The Germanic Ideology on liberalism
“Above all, these men loathed liberalism, Lagarde and Moeller saw in liberalism the cause and the incarnation of all evil. It may seem curious that they should have fastened on liberalism, the one political force in Germany that perpetually lost. To understand why they did this leads us to the core of their thought. They attacked liberalism because it seemed to them the principal premise of modern society; everything they dreaded seemed to spring from it: the bourgeois life, Manchesterism, materialism, parliament and the parties, the lack of political leadership. Even more, they sensed in liberalism the source of all their inner sufferings. Theirs was a resentment of loneliness; their one desire was for a new faith, a new community of believers, a world with fixed standards and no doubts, a new national religion that would bind all Germans together. All this, liberalism denied. Hence, they hated liberalism, blamed it for making outcasts of them, for uprooting them from their imaginary past, and from their faith.”
The Conservative Revolution on liberalism
“The chief target of the conservative revolutionaries, however, was liberalism. All the vast and undesirable changes in the lives and feelings of Western man they blamed on liberalism. They sensed that liberalism was the spiritual and political basis of modernity and they sought to equate liberalism with Manchesterism, with the disregard of man’s spiritual aspirations, with the acceptance of economic selfishness and exploitation, with the embourgeoisment of life and morals. They ignored -or maligned- the ideal aspirations of liberalism, its dedication to freedom, the hospitality to science, the rational, humane, tolerant view of man. For what they loosely called liberalism constituted little less than the culmination of the secular, moral tradition of the West.

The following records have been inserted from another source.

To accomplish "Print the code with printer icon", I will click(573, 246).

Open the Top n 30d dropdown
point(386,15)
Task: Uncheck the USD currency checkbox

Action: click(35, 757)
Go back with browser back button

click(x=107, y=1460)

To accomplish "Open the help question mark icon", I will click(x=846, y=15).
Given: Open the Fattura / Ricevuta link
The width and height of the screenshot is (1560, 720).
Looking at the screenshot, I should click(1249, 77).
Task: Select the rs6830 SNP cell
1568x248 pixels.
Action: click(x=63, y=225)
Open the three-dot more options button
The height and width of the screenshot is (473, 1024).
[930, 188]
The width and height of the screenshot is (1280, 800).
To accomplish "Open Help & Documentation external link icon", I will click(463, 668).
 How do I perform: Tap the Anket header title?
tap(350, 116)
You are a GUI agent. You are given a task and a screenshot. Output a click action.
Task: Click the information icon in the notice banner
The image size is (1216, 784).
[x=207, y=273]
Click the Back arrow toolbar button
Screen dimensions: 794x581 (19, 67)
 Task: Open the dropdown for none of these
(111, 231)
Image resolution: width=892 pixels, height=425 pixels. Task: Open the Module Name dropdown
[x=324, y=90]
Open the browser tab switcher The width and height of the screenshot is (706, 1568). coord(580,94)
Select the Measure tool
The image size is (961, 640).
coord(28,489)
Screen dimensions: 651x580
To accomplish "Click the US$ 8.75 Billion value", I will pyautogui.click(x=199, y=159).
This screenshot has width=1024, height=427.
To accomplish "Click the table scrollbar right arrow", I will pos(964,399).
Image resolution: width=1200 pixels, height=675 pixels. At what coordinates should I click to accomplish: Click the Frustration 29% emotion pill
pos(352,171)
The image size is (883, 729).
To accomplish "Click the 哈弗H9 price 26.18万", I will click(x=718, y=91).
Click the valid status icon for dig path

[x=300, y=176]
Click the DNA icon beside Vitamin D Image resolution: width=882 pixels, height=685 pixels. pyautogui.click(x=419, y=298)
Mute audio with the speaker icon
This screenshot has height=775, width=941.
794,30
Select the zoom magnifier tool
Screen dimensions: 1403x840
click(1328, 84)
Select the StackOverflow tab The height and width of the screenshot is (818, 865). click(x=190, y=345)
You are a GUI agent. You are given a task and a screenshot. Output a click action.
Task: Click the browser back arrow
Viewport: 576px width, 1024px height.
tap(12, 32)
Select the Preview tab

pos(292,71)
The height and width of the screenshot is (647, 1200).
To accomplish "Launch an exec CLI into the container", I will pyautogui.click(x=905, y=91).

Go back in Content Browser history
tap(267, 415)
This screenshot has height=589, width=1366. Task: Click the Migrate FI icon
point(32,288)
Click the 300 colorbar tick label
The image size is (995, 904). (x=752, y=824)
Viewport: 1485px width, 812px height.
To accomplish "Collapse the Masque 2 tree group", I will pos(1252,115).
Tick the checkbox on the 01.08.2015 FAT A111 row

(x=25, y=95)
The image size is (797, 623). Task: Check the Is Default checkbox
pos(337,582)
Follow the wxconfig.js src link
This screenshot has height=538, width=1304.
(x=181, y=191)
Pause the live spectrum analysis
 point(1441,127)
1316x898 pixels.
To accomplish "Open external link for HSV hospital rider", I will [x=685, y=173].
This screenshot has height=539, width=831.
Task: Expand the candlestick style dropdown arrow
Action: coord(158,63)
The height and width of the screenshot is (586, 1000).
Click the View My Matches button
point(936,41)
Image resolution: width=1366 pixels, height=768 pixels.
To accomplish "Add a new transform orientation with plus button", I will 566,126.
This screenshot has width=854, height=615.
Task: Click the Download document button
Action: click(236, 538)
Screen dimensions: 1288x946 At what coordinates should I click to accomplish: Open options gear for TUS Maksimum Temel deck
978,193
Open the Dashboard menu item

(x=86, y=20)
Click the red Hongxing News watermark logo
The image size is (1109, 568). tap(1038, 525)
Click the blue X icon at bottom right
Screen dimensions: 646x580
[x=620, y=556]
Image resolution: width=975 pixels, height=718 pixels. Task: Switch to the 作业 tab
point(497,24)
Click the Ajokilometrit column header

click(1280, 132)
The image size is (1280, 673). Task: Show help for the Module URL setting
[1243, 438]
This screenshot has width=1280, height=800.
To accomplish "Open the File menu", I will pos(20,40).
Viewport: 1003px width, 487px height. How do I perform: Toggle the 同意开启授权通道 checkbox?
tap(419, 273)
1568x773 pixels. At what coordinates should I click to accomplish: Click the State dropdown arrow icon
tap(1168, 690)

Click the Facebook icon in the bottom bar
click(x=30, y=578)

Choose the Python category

That liberalism was much more than an economic or political philosophy has been recognized for a long time. In the 1860’s already, Cardinal Newman said of liberalism: “It is scarcely now a party; it is the educated lay world . . . it is nothing else than that deep, plausible scepticism, which I spoke about as being the development of human reason, as practically exercised by the natural man.” Nearly a centruy later, Lionel Trilling said of America that liberalism was our “sole intellectual tradition.” It was liberalism in this larger sense that the conservative revolution fought, and by doing so, it could most easily make the leap from cultural to political criticism.”